See their work here: Manny MUA, Bretman Rock, and Patrick Starr

There was an upspike of queer women and nonbinary people who started turning to makeup to express themselves as well. Once people started feeling more safe and accepted socially wearing funky eye makeup, it has grown exponentially. I have noticed that a majority of the current and past makeup trends have been kickstarted mainly by queer people of color.

See their work here: @Naezrah on TikTok uses bright eyeshadow under the eyes. @Sourandnasty on TikTok uses graphic eyeliner to the max. 

For example, the majority of people who see me on the street are thrown off by the fact that I have no eyebrows, but to me and the queer community it’s quite familiar. It is especially common among Drag performers to have half of their brows or even no brows so you can redraw them on for drag or just not have them at all (and have extra eyelid space).

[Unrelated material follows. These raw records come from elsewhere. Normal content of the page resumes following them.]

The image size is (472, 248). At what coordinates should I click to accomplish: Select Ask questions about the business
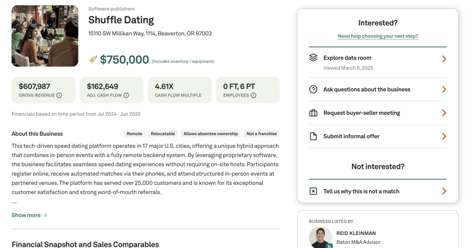click(367, 89)
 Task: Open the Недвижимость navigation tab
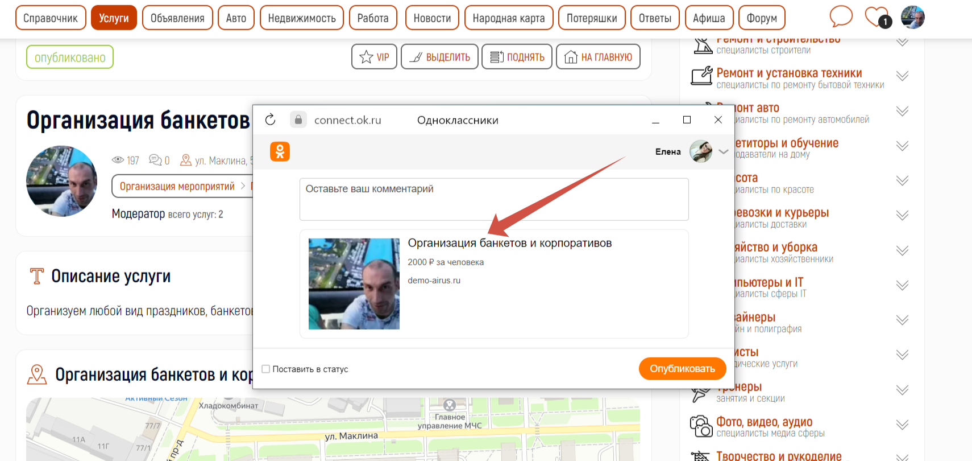(x=301, y=18)
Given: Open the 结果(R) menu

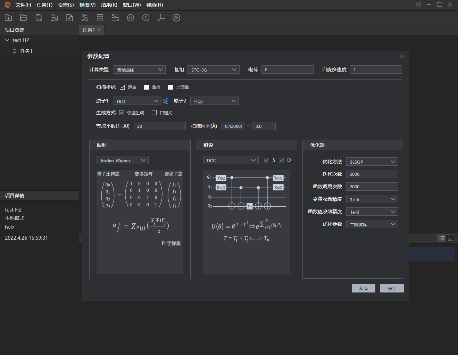Looking at the screenshot, I should click(x=109, y=5).
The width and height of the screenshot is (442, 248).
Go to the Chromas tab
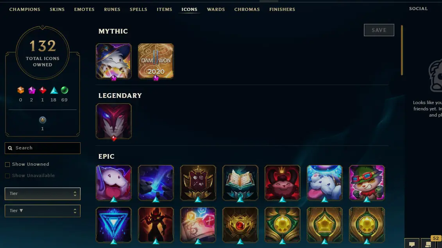coord(247,9)
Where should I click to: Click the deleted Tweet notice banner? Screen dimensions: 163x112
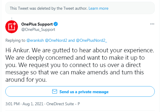coord(80,8)
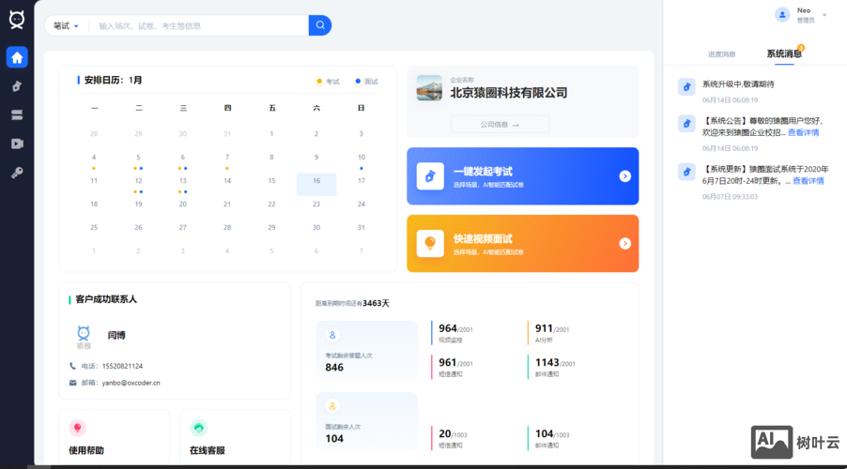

See their work here: @Themotherbirdie on TikTok is a non-binary drag artist with no brows. @MannequinDragartist on TikTok is a non-binary drag artist with no brows as well.

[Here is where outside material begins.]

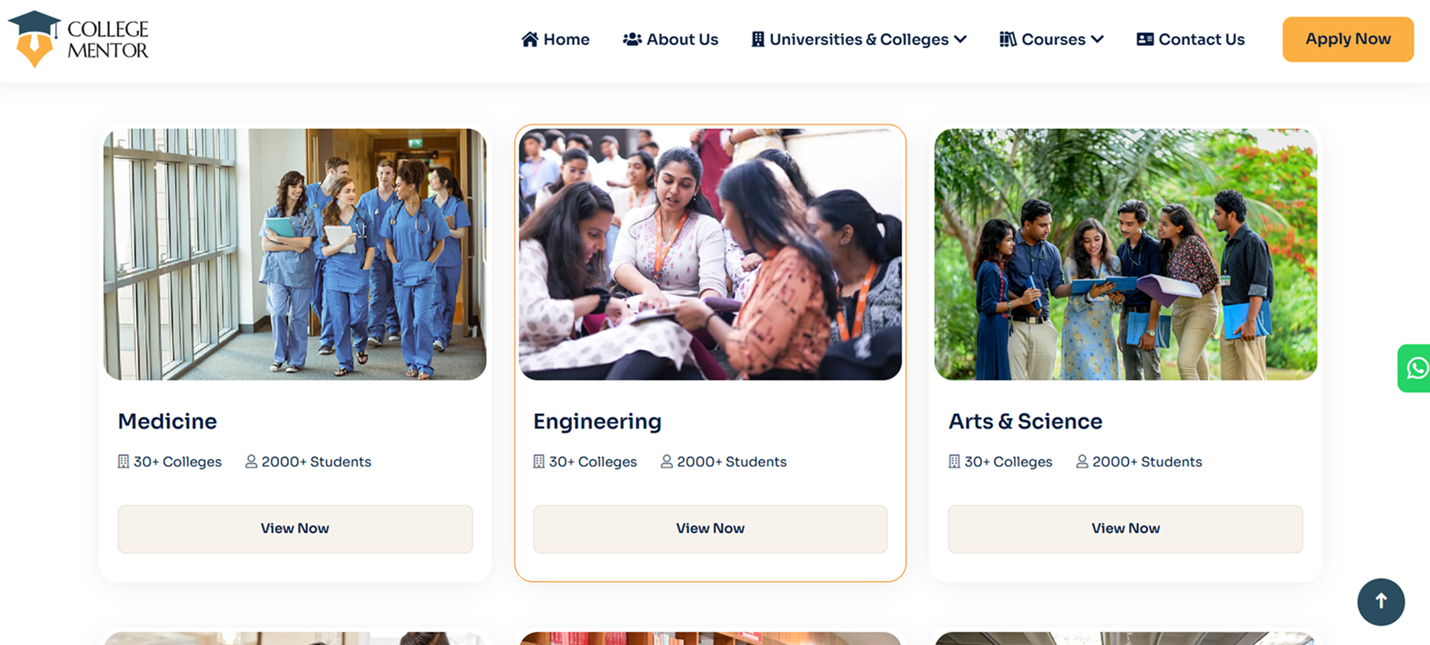Open the Engineering students photo
This screenshot has width=1430, height=645.
pos(710,254)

Along with queer makeup trends, I believe a big culprit to the growth of  funky eye makeup is the heightening use of social media: especially YouTube, Instagram, and TikTok. People getting curated media shown to them allows people in the community to see niche videos of makeup tutorials on how to achieve funky makeup looks. People who watch will then go and try it for themselves. 

It’s a different way of trends evolving; in the 1950’s and 1960’s, carabiners and hankee code were popular because of word of mouth since social media wasn’t even a mere thought. To show your queerness whilst being quiet about it in a less socially accepting society, these accessories filled that void. Now that queerness is celebrated and society is pivoting, the extravagant and fun makeup is safe to wear out as a daily face. 

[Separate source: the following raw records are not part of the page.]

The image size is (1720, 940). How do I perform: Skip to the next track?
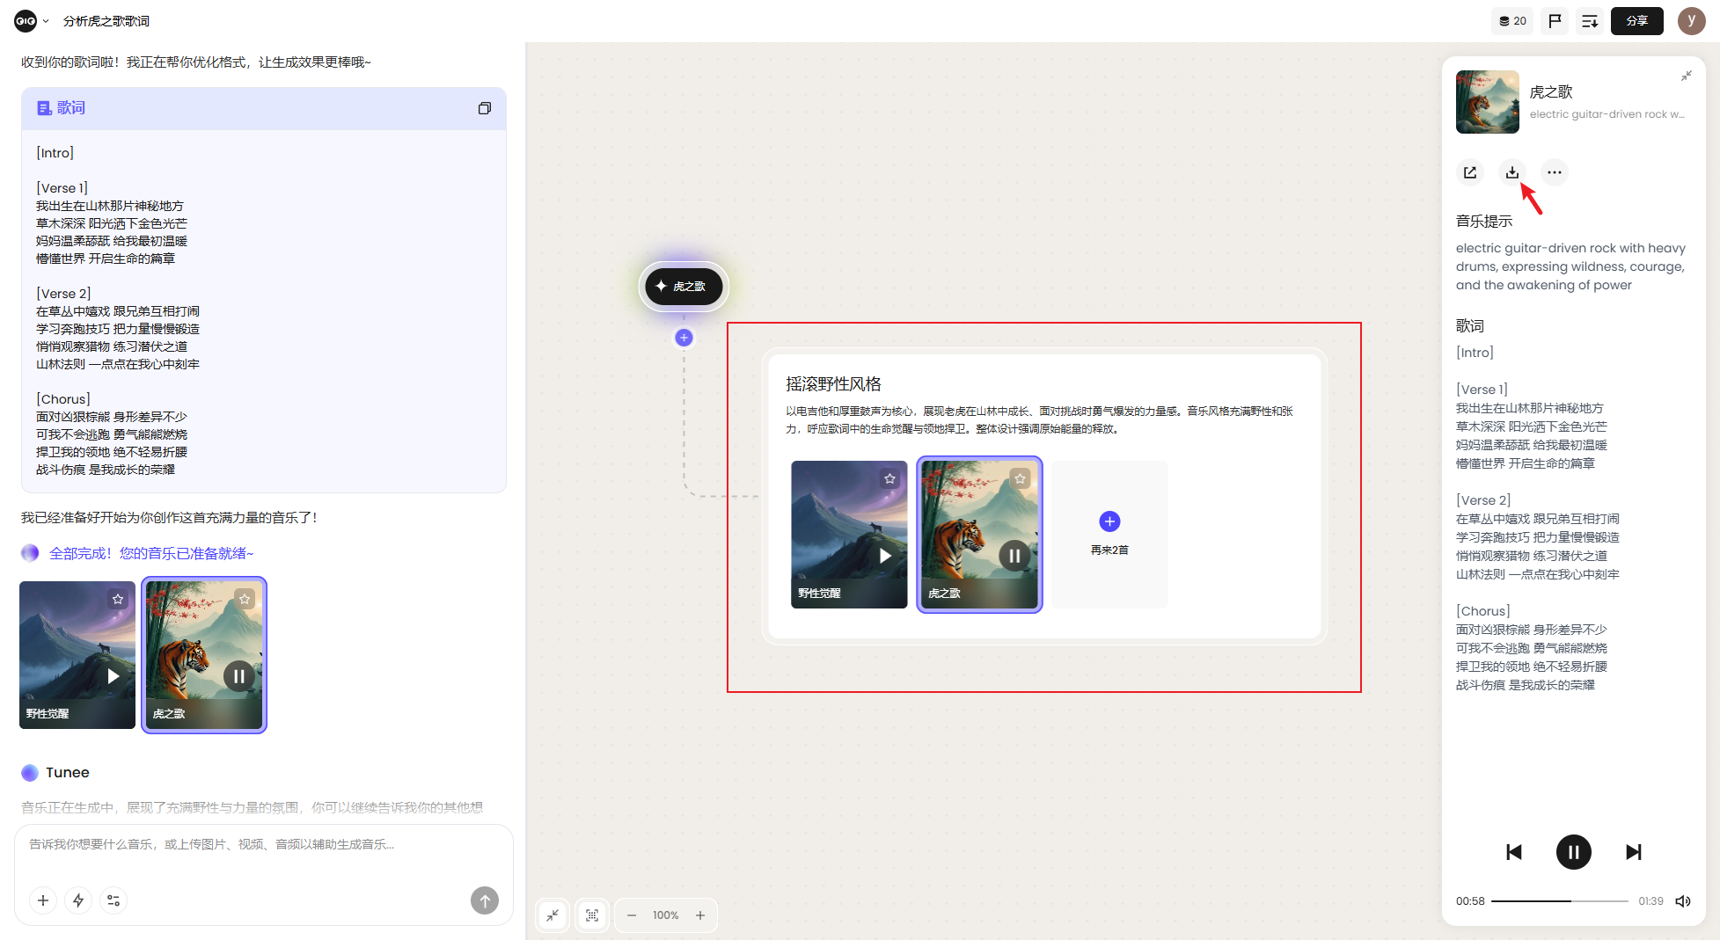click(x=1633, y=852)
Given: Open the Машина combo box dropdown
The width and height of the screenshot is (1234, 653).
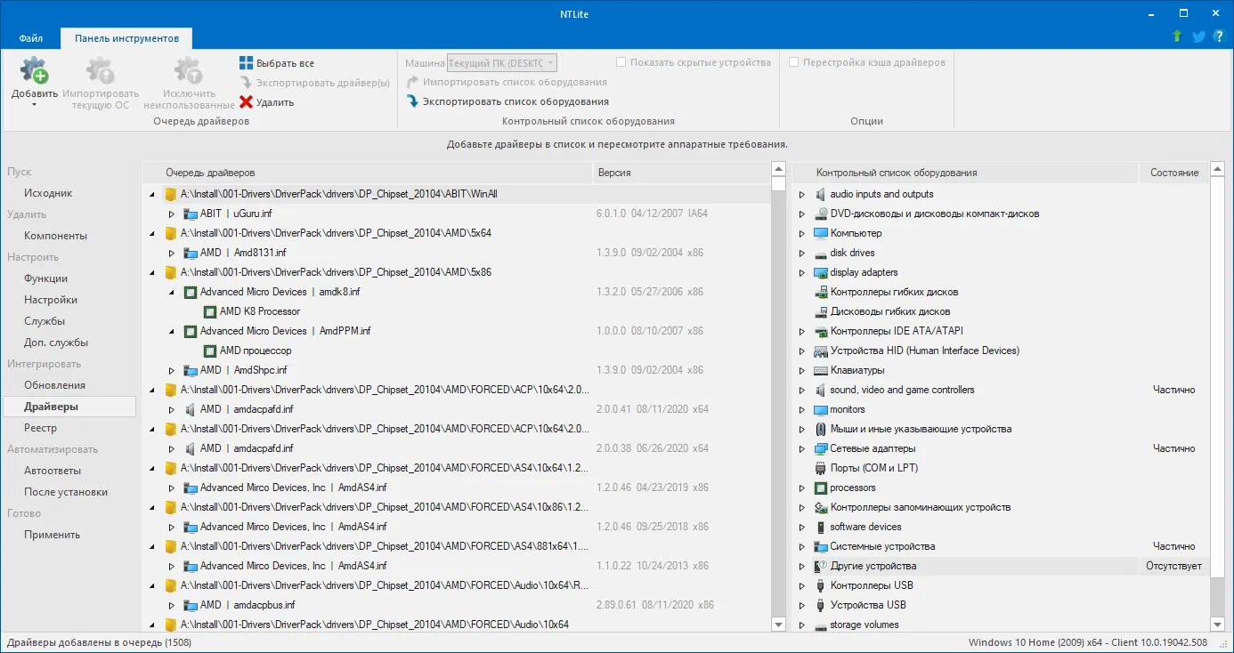Looking at the screenshot, I should [x=551, y=63].
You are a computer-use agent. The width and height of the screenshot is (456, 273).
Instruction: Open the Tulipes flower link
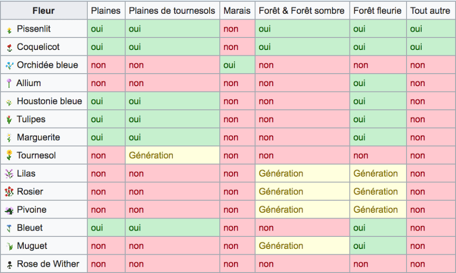click(x=31, y=119)
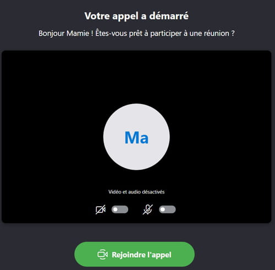
Task: Click the blue "Ma" initials text
Action: (136, 137)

Funky makeup for me is something I wear everyday to feel genuinely me. Romantically, it isn’t for anyone’s gaze but mine, but I do think that by wearing it out, I find the queer crowd that I want to be friends with and surround myself with. It’s visual storytelling that will bring people in: they want to read the story I tell with the pigments and glitter I adorn daily. As corny as it is to say, I like to think of it as my battle armor I put on in the mirror. When I leave my apartment I feel ready to tackle the day as being genuinely me on the outside, and it matches my bright and funky inside self. I would even go as far as to say it’s self-care to me. 

Self care isn’t just giving yourself a bubble bath, but more so paving the way to better yourself and create a better you. It’s absolutely a process I love to tackle every morning or before going out for the night. I sit on my bed, lay out all my tools, put my airpods in and put my music on shuffle. 

To wrap this up I’d also like to say a thought I’ve been having recently that ties both queerness and makeup together. In my mind, to do makeup successfully (to yourself, not necessarily to other people around you, it’s how you perceive it) you have to be absolutely in touch with your anatomy, your bone structure, your nose, your lids, you. I think queerness and skills with makeup parallel in that you have to be super in touch with your mind. What I mean by that is makeup is physical skill, putting on eyeliner, blending eyeshadow. Whilst queerness or transness is being in touch with your mind so well that you have the realization of “Oh I realized I’m bisexual and genderfluid.”